I’m sure when you were younger you wouldn’t have imagined you’d have people going about their days with your voice playing in their ears. Your talks are some of the best I’ve heard, and are by far the funniest!
Your humor is one of the greatest parts of your teachings. Sometimes in the middle of the day at work I’ll just start giggling out of nowhere thinking of you laughing and me remembering what a joke it is that we come to think we’ve got all of THIS figured out in our little heads. Relativity is great at explaining the relative, but THIS is mysterious! It’s absurdity, but that’s what’s so funny about it. It’s beautiful.
Anyway, I just wanted to say thank you for all the teachings you put out, especially all your free stuff that anyone can access, especially people like me with little to no disposable extra income for your paid options.
I still have lots of clearing and stabilizing to do, but listening to you is helping me understand that things don’t have to be perfect here in order for there to be peace and surrender. There’s been heavy oscillation here for the past year at least, and there may still be some, but I’m starting to get better at “seeing through” these patterns and not panicking when they arise.
I wish the best to you and Betsy and anyone else who helps your work spread all over.
I was just finishing up the meditation on mirrors and reflections. Had a clear message again..
Dog looks in the mirror.,.has no idea who that dog is and body reacts by barking.,.then another thought appears.
“The reason she doesn’t see herself is because there is no identity there.”
This conviction came through again with a “holy fuck.” Hahahaha.

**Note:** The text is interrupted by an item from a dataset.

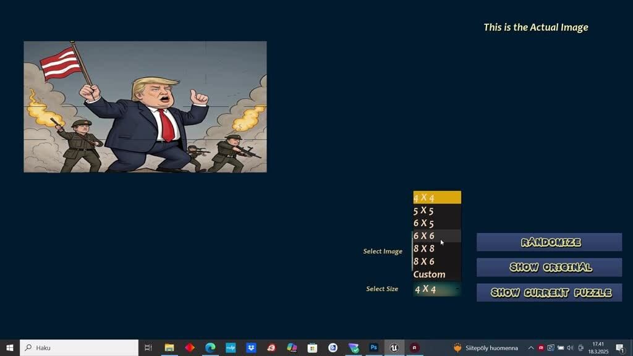Viewport: 633px width, 356px height.
Task: Switch to Photoshop in the taskbar
Action: tap(373, 348)
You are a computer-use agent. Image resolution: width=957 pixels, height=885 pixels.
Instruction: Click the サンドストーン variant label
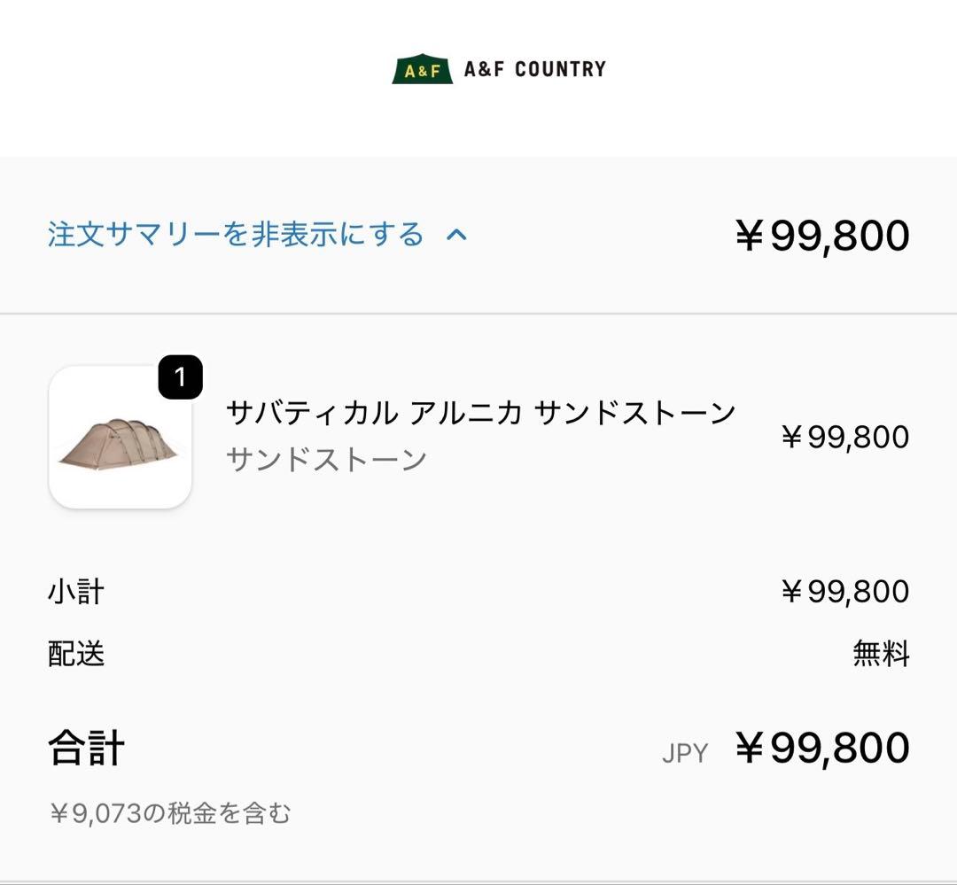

Feeling so blessed to have access to the words that pour out of the form named Fred!!!
Lots of Love,
I watched today an old video of yours, You’re Taking All This Too Seriously, and you just laugh for two minutes. It was clear to me instantly what “I’m doing” and I laughed so hard. Some time passes, and I notice I’m believing thoughts and at the same time not believing them. It becomes so absurd. It feels kind of crazy, the feeling of oscillation is so rapid, is seems paradoxical. A lot of believed thoughts like I don’t deserve being awake (like I even have a choice) and I didn’t suffer enough are giving rise to this peculiar experience. I know I can’t not be awakeness and at the same time, there is a feeling of someone making an effort and suffering for it. It’s funny being on this path alone and I feel tremendously lucky that I can be alone here with you.

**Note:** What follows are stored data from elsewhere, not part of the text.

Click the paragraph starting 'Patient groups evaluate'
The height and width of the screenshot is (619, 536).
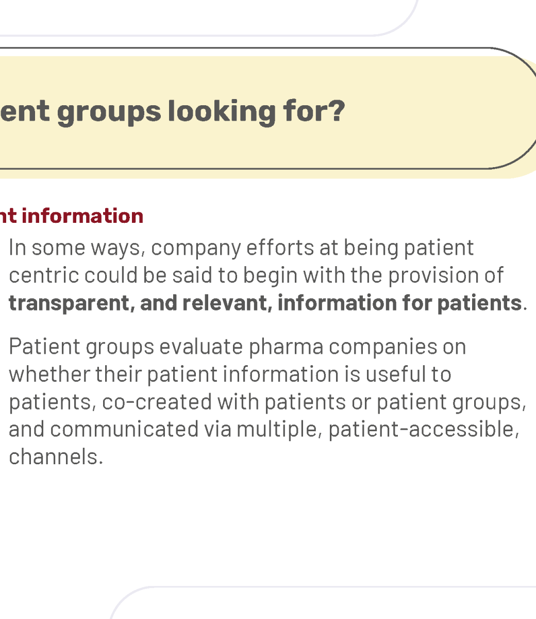coord(268,402)
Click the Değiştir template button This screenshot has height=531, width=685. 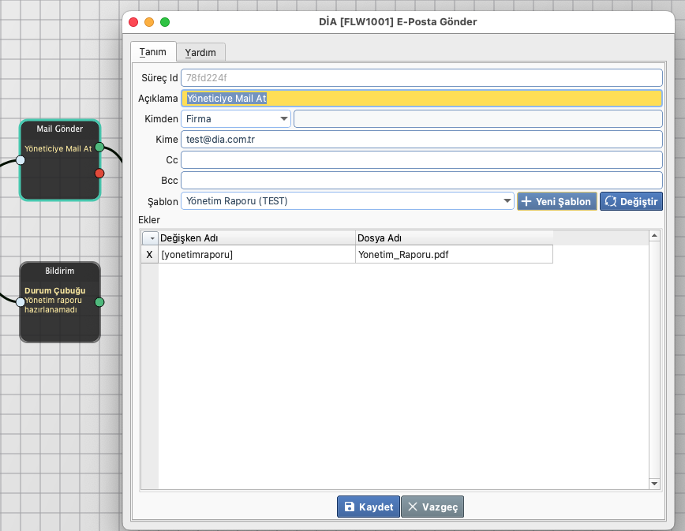(x=631, y=201)
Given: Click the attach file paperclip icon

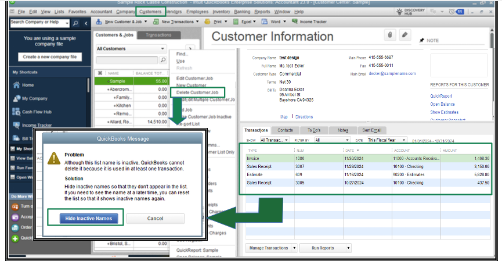Looking at the screenshot, I should coord(391,35).
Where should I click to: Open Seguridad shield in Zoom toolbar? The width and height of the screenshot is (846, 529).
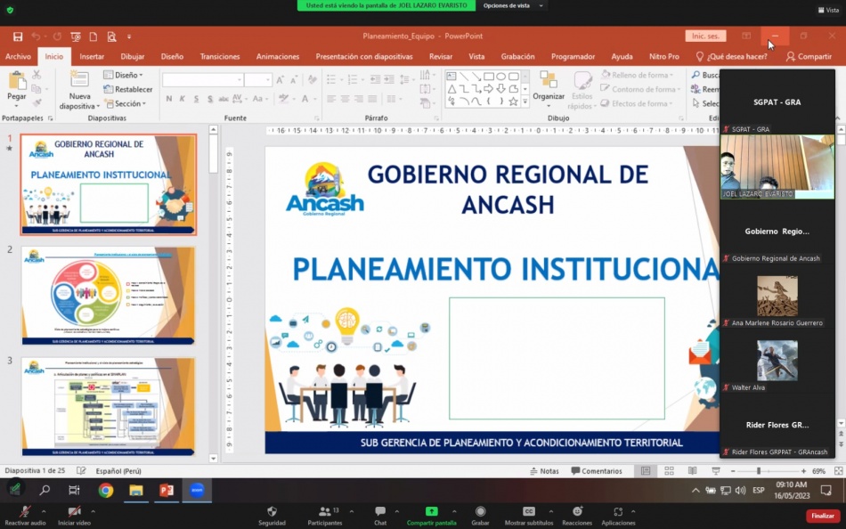click(x=272, y=516)
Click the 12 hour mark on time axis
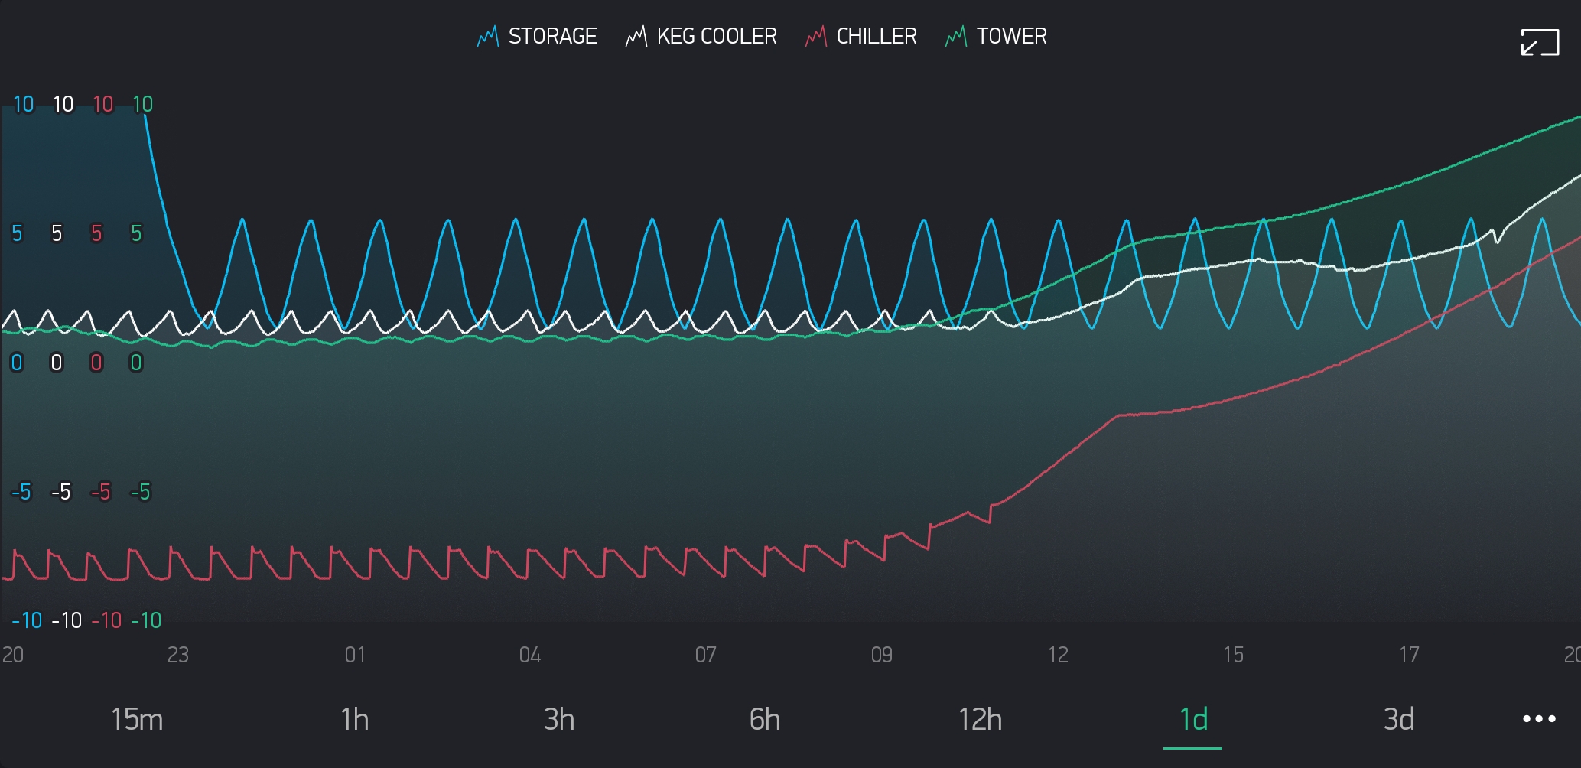 click(1058, 655)
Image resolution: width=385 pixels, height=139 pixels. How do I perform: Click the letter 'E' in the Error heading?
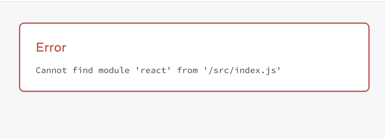pos(39,48)
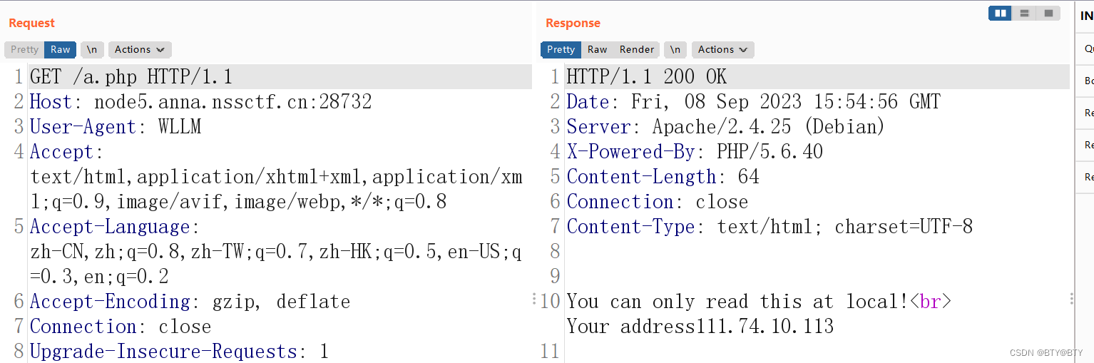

All the blessings for Betsy and you,
Here is the key to all the suffering. Write it down and refer to it whenever you notice suffering kicking in: “I am Awakeness believing I am a Lior.”
(And I’m very pleased to have you with us!)

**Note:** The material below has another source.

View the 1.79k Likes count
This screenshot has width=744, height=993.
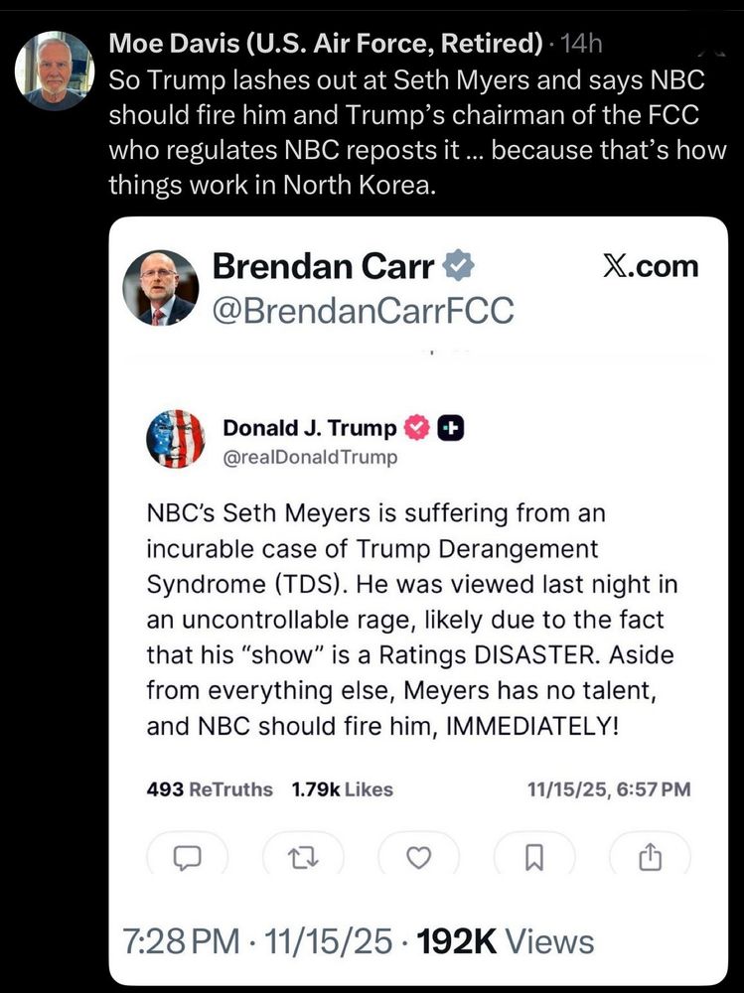(342, 789)
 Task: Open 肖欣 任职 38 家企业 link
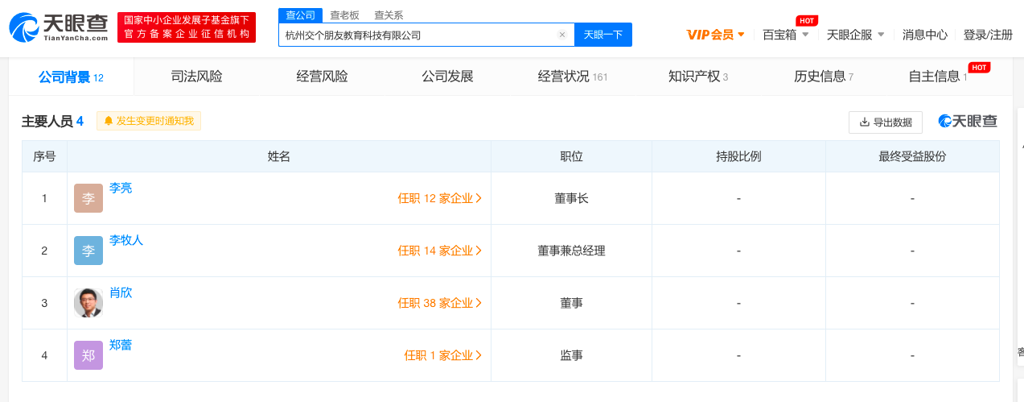[439, 303]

Thanks as ever for another great session yesterday.
Below is a poem I wrote recently. It ain’t great poetry, but it’s not terrible either and does at least convey what I wanted to convey, which relates to some of what came up in the session:
Rainbow colours bang.
How I long to see this sight with pure eyes, untainted by the chatter of my so-called private thoughts.
Rainbow colours bang.
But wait – these pure eyes already see these rainbow colours and this rainbow thinking for what it is, and all is as it is and nothing more.
The rain comes down upon these glassed eyes.
I reach for cloth to wipe the wet away from the spectacles before me.
And I see that if a glass is seen it can be cleaned, but that the eyes that see this glass have been forever clear.